What is AI Personalisation?
AI personalisation uses machine learning algorithms to analyse user behaviour, preferences, demographics, and browsing history to deliver customised advertising experiences. Rather than showing the same ad to everyone, AI systems automatically tailor content, messaging, product recommendations, and offers to match what each individual user is most likely to engage with.
In the context of media buying and advertising, AI personalisation happens in real-time across multiple channels – display ads, email, social media, search, and websites. The technology learns from every interaction, continuously improving its ability to predict what resonates with each user.
How AI Personalisation Works
AI personalisation systems operate through several key mechanisms:
Data Collection and Analysis: AI systems collect data from multiple sources – website visits, click behaviour, purchase history, device information, location data, and engagement patterns. Machine learning models then identify patterns and segments within this data.
Predictive Modelling: These algorithms create profiles for each user and predict their likelihood to engage with specific products, messages, or creative variations.
Real-Time Optimisation: When a user visits a website or is served an ad, AI instantly determines which version of content, creative, or product recommendation is most likely to drive conversion.
Continuous Learning: Every interaction feeds back into the system, allowing the AI to refine its predictions and improve performance over time.
Practical Applications
E-Commerce Product Recommendations: An AI system shows different product recommendations to different users based on their browsing and purchase history. A user who frequently buys running shoes sees running-related products, while another user sees fashion items.
Dynamic Creative Optimisation (DCO): Advertisers use AI to automatically generate and test thousands of ad variations, personalising images, headlines, CTAs, and product recommendations for each user segment.
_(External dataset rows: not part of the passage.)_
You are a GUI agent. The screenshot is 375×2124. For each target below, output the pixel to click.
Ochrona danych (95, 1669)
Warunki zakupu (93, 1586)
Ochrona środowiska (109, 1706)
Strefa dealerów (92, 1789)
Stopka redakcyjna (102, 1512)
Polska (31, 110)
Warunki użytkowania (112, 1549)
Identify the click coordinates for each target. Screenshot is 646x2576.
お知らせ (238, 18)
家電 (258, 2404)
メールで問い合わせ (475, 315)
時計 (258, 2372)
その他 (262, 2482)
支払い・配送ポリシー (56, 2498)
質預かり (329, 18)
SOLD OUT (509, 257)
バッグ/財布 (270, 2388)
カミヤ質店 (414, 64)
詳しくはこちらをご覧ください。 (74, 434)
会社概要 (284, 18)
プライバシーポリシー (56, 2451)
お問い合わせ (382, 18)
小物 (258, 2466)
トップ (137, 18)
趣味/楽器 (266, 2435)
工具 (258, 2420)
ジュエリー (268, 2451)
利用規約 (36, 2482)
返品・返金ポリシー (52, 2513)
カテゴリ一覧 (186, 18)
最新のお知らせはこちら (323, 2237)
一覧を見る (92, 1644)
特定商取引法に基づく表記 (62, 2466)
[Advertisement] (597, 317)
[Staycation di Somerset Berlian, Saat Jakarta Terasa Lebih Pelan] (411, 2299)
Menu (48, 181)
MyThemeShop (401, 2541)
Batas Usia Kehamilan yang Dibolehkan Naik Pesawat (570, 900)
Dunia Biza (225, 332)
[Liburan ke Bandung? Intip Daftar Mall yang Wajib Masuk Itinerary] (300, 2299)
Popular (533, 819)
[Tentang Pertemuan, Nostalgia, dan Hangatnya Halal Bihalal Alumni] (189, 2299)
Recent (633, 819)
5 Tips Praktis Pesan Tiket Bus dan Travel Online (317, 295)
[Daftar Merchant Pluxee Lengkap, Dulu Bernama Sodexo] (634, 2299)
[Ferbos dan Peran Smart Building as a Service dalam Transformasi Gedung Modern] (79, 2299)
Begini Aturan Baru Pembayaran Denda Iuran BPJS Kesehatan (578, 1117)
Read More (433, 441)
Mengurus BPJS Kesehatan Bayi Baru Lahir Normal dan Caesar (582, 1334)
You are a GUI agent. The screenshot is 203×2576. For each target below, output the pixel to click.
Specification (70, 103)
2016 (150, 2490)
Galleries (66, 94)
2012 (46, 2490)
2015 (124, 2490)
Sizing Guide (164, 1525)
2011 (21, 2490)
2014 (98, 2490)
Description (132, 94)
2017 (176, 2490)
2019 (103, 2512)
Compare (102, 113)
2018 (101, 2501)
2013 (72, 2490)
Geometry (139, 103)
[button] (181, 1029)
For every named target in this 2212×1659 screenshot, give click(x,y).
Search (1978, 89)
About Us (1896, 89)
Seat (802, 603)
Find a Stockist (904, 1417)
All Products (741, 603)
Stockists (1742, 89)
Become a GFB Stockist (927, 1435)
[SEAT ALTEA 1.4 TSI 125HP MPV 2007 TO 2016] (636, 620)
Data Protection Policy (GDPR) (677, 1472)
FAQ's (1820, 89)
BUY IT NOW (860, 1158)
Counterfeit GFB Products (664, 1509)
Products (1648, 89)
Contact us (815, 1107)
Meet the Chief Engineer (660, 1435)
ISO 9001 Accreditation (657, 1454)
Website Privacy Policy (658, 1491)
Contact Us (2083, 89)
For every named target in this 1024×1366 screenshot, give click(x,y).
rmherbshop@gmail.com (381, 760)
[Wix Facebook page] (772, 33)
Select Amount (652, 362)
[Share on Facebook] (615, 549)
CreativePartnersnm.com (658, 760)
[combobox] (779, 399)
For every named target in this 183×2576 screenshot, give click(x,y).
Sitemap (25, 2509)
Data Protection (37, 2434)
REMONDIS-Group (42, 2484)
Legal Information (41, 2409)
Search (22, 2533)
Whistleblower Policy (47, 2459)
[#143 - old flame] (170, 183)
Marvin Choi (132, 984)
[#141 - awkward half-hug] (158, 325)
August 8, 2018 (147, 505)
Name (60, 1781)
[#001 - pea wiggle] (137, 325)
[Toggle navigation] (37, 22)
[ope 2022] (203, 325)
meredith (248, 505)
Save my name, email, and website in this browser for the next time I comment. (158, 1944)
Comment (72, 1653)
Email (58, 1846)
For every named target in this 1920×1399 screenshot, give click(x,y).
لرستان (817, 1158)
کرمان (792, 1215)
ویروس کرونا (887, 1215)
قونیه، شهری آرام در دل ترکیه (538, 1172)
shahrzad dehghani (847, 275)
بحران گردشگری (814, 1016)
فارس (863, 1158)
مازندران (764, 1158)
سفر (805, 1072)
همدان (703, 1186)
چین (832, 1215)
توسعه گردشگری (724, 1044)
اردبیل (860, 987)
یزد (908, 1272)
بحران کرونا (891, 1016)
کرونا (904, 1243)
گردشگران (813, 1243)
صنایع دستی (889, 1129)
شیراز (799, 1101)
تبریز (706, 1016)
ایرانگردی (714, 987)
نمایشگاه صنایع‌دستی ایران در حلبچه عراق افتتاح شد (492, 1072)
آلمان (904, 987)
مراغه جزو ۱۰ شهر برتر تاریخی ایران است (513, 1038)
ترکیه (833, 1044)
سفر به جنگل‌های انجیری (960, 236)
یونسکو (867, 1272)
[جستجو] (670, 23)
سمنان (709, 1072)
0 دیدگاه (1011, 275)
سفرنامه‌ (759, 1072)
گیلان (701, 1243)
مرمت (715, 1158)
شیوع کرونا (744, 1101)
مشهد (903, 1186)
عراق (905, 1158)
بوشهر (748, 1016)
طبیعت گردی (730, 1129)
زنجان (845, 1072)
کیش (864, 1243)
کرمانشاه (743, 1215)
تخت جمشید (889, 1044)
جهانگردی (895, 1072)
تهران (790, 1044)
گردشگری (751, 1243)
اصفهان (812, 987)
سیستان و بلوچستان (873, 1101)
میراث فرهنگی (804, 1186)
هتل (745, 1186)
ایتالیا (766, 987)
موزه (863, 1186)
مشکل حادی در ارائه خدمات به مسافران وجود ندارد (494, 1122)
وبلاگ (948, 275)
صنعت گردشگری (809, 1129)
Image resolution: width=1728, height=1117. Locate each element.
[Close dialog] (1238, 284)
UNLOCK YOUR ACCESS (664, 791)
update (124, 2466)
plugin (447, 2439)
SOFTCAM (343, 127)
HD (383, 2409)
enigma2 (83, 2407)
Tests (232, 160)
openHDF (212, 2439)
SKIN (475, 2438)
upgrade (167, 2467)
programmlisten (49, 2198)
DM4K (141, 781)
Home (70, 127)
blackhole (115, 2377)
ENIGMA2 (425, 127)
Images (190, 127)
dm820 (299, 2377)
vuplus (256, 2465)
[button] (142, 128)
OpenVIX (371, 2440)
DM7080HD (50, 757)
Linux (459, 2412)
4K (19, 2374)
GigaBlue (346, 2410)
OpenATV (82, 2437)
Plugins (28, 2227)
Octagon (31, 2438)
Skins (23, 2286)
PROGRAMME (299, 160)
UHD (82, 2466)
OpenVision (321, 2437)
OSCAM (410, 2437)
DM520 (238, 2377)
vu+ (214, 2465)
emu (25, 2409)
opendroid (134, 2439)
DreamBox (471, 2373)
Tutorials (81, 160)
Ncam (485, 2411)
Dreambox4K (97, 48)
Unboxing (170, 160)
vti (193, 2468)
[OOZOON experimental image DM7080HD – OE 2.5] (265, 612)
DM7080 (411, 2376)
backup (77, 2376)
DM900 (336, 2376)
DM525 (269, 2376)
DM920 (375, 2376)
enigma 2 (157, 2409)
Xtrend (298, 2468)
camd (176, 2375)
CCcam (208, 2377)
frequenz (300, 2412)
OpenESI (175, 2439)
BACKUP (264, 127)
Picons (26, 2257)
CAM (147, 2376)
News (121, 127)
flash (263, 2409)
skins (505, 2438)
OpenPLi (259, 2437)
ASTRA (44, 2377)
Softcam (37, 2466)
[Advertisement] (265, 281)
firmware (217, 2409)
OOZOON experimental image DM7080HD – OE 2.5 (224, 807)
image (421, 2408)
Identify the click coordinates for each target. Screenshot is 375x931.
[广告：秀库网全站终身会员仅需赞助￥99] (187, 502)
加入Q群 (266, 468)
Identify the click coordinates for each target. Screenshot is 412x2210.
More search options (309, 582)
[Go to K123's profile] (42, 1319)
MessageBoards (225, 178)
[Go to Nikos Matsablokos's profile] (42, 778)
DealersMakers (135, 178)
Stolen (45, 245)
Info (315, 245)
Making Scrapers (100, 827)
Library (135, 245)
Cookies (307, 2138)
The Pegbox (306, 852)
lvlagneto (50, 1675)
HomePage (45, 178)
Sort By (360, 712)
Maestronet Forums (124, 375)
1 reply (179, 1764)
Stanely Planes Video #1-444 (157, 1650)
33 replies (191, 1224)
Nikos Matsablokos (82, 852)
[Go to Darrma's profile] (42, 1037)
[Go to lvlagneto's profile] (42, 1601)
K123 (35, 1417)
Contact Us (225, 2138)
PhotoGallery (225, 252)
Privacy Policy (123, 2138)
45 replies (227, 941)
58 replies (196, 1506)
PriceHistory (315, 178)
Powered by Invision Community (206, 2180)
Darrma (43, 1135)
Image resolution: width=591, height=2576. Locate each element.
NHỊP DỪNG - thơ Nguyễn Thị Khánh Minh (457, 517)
Email Personalisation: AI determines the optimal send time, subject line, and content for each subscriber based on their engagement history and behaviour patterns.
Search and Social Advertising: Platforms like Google and Meta use AI personalisation to show different ad variations to different audiences, targeting based on likely intent and interest.
Website Content Personalisation: E-commerce sites use AI to change homepage layouts, product rankings, and promotional banners based on the visiting user's profile.
Why AI Personalisation Matters
Improved Conversion Rates: Personalised experiences are significantly more relevant to users, leading to higher click-through rates and conversions.
Better ROI: By showing the right message to the right person at the right time, marketers waste less ad spend on irrelevant impressions.
Enhanced Customer Experience: Users appreciate relevant recommendations and communications, leading to better brand perception and loyalty.
Competitive Advantage: Brands that implement AI personalisation effectively typically outperform competitors in engagement and revenue metrics.
Scale: AI enables true one-to-one marketing at scale – something impossible to achieve manually across millions of users.
Key Considerations
Data Privacy: AI personalisation relies on user data. Ensure your practices comply with GDPR, CCPA, and other privacy regulations. Transparency about data use builds trust.
Data Quality: The effectiveness of AI personalisation depends on clean, accurate data. Poor data quality leads to poor personalisation.
Brand Safety: Ensure personalisation doesn't create inappropriate or jarring user experiences. Context and brand messaging must remain consistent.
Over-Personalisation: Excessive personalisation can feel intrusive or creepy. Strike a balance between relevance and respect for user privacy.
When to Use AI Personalisation
AI personalisation is particularly valuable when you have:
- Large audiences with diverse interests
- Rich user data and engagement history
- Multiple creative variations or product options
- Complex customer journeys
- Significant budget to invest in technology platforms
It's less critical for highly targeted niche campaigns or when user data is limited.